## WHAT IS BEING ASKED:
Copy the passage about the Therasense patent case from "Abbott also obtained" to "the ‘551’ patent." word for word.

## TEXT FOR ANALYSIS:
+ + + +

Therasense is now known as Abbott Diabetes Care. The case revolved around U.S. Patent No. 5,820,551, issued in 1998 for a disposable blood glucose test strip with an electrochemical sensor. Among prior art cited by Abbott was a patent issued to the company in 1985, No. 4,545,382, for a sensor consisting of an electrode with an enzyme bound to its external surface. The earlier patent included the following claim: “Optionally but preferably when being used on live blood, a protective membrane surrounds both the enzyme and the mediator layers, permeable to water and glucose molecules.”
That prior art was cited in numerous rejections of the application for the ‘551’ patent stretching back to 1984. But in 1997, Abbott’s then patent attorney Lawrence Pope and the company’s then R&D director Gordon Sanghera, Ph.D., argued that a person of skill in the art, when the ‘382’ patent was issued would have concluded the sensor disclosed there required the use of a membrane, in spite of the “optionally but preferably” wording.
Abbott also obtained a European counterpart to its earlier ‘382’ patent after overcoming an objection from the European Patent Office (EPO), which cited as prior art against Abbott a German reference requiring the use of a diffusion-limiting membrane. Abbott said its patent covered a protective rather than diffusion-limiting membrane and that the protective membrane was optional. Abbott did not, however, submit that to the USPTO when it pursued the ‘551’ patent.

+ + + +

## SOURCE MATERIAL:
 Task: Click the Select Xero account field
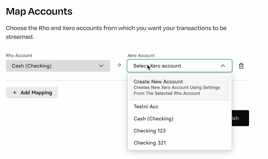(x=179, y=66)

+ + + +

## EXERCISE OUTPUT:
Abbott also obtained a European counterpart to its earlier ‘382’ patent after overcoming an objection from the European Patent Office (EPO), which cited as prior art against Abbott a German reference requiring the use of a diffusion-limiting membrane. Abbott said its patent covered a protective rather than diffusion-limiting membrane and that the protective membrane was optional. Abbott did not, however, submit that to the USPTO when it pursued the ‘551’ patent.